Task description: Each of the records below must be reproduced exactly.
Data shown below:
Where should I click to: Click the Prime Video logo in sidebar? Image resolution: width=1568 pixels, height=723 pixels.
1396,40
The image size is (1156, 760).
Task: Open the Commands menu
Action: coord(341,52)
End of Data shown.
Exercise result:
Where should I click to: Click the Prime Video logo in sidebar? Image resolution: width=1568 pixels, height=723 pixels.
1396,40
The image size is (1156, 760).
Task: Open the Commands menu
Action: coord(341,52)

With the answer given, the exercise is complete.